• DATASET RECORDS
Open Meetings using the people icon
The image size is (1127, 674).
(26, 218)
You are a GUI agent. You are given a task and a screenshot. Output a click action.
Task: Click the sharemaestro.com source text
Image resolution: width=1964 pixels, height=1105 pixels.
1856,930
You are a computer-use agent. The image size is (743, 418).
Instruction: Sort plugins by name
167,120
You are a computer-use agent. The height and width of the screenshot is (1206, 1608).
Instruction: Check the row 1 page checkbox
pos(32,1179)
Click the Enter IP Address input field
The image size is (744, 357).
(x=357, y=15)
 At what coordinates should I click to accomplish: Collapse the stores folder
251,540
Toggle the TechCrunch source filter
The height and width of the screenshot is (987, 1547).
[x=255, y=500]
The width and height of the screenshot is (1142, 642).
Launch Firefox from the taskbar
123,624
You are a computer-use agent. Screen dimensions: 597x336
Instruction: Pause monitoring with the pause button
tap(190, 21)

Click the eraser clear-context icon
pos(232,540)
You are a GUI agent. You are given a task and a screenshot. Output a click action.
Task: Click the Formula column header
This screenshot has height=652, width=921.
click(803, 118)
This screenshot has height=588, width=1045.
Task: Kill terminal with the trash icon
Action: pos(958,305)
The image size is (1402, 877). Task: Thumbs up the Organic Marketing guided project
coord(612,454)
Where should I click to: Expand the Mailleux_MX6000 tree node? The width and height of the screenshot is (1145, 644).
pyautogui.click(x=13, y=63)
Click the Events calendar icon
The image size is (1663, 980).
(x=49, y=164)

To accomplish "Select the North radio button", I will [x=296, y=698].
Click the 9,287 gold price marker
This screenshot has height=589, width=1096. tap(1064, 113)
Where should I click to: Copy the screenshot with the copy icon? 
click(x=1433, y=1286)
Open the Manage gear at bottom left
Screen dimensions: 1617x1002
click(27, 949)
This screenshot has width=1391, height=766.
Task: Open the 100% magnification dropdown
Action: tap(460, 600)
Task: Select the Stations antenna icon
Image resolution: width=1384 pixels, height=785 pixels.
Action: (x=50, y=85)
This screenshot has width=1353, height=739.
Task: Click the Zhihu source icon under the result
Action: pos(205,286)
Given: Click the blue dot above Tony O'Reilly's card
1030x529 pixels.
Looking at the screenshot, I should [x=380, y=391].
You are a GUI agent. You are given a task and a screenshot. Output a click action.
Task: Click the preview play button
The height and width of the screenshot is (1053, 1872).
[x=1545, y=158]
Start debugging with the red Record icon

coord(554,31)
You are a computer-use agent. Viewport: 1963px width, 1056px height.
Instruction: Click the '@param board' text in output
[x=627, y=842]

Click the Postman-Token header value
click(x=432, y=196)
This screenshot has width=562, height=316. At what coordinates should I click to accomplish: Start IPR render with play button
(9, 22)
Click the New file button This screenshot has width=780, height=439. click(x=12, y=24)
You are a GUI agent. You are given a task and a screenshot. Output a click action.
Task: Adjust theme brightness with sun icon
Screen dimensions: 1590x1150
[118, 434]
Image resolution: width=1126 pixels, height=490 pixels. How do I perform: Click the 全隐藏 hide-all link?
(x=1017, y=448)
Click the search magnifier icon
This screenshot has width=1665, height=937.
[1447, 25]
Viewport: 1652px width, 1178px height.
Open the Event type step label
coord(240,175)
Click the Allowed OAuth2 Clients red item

• EXERCISE INSTRUCTIONS
Repeat the line that contains "Open the Event type step label", then every line after it until the records end, with nothing added.

• EXPECTED ANSWER
Open the Event type step label
coord(240,175)
Click the Allowed OAuth2 Clients red item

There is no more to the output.